Александр Антонович ответил.

– Ну что ж, давай знакомиться.

Познакомились. Потоптались немного у массивных ворот, затем пошли в кафе. Там и разговорились.

Фронтовик оказался тезкой, только отчество у него было другое. Александр Федорович Климов. Володю встретил в Гороховецких лагерях: вместе проходили курс молодого бойца. Вместе же и воевали на Западном фронте. Виделись редко. Александр Федорович как попал в батальон, так в нем и остался, а Володя перешел сначала в полковую разведку, а потом и в дивизионную. Друзьями не были, но и не забывали друг друга.

– Тогда ведь как было, – вспоминал Климов. – Пришли мы, скажем, на пополнение. Через некоторое время глядь, а от того пополнения уже и не осталось никого: кто погиб, кто в госпитале по ранению. Оставшиеся в живых друг друга держаться старались. Вот и встречались иногда, пока меня не зацепило. После госпиталя я на Севере воевал.

В кафе было тесно, шумно. Поминали павших, рассказывали о живых. Жалели тех, кто не смог приехать в такой день.

– Мать, говоришь, ждет? – спросил Климов.

– И ждет, и ищет, – подтвердил Александр Антонович.

– Да-а, – вздохнул Климов. – Слушай, – оживился он, – а ты по могилам не искал?

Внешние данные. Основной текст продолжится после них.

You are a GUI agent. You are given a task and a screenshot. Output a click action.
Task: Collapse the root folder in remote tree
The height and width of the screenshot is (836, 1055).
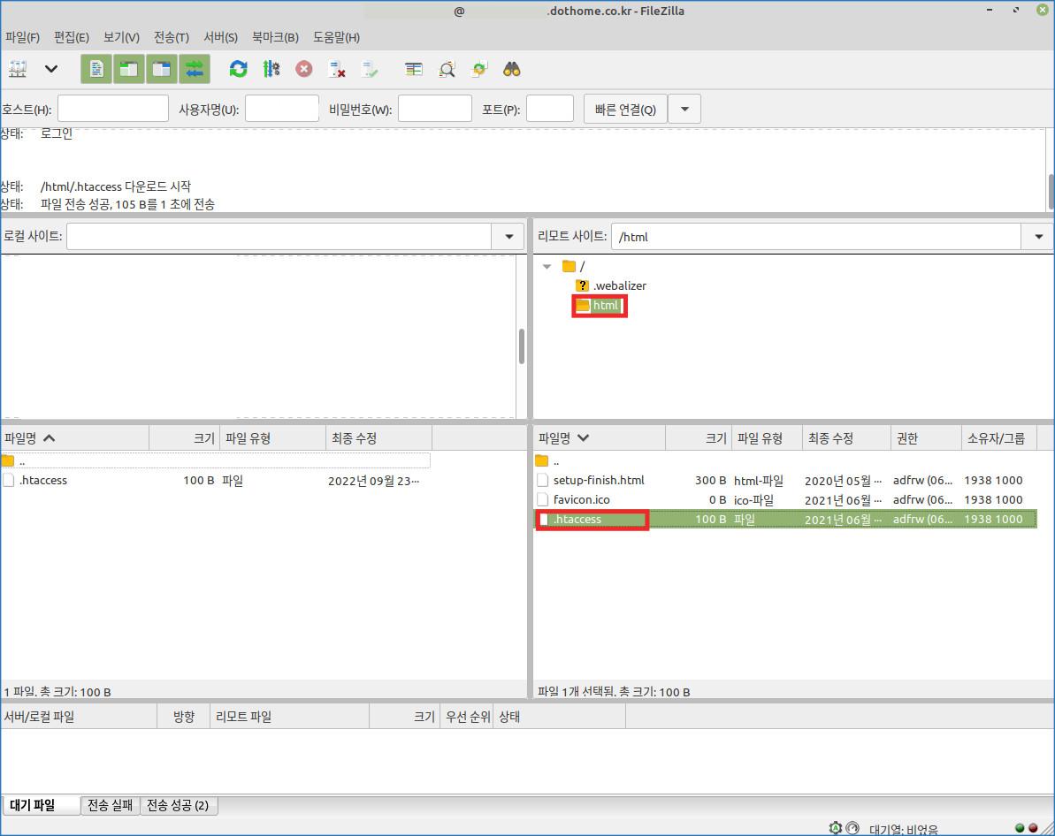click(x=547, y=266)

– Как это? – не понял Александр Антонович.

– По братским могилам, – объяснил Климов. – Ты его среди живых ищешь и вряд ли найдешь. Известно, что писали о разведчиках, когда они не возвращались. Все они пропали без вести. Ты через следопытов попробуй. Ребята сейчас фамилии многих погибших бойцов в захоронениях помогли восстановить. Попытайся, а?

О подобной возможности Александр Антонович не думал. Он Володю действительно искал среди живых.

– Дело говорю, – настаивал Климов. – Меня зацепило под Березовкой. Володя тогда еще жив был. Вот и начни с Березовки. А потом весь боевой путь дивизии проследи, как шла по Белоруссии. До того дня, когда он погиб. Во все села пиши и города.

Они обменялись адресами, телефонами. Разошлись.

Александр Антонович продолжал поиск. Отправлял письма, получал неутешительные ответы на них. Этот поиск сделался для него частью жизни, повседневного бытия.

В Томске, будучи в командировке, он получил телеграмму. Сестра сообщала: «Баба Анна умерла. Приезжай».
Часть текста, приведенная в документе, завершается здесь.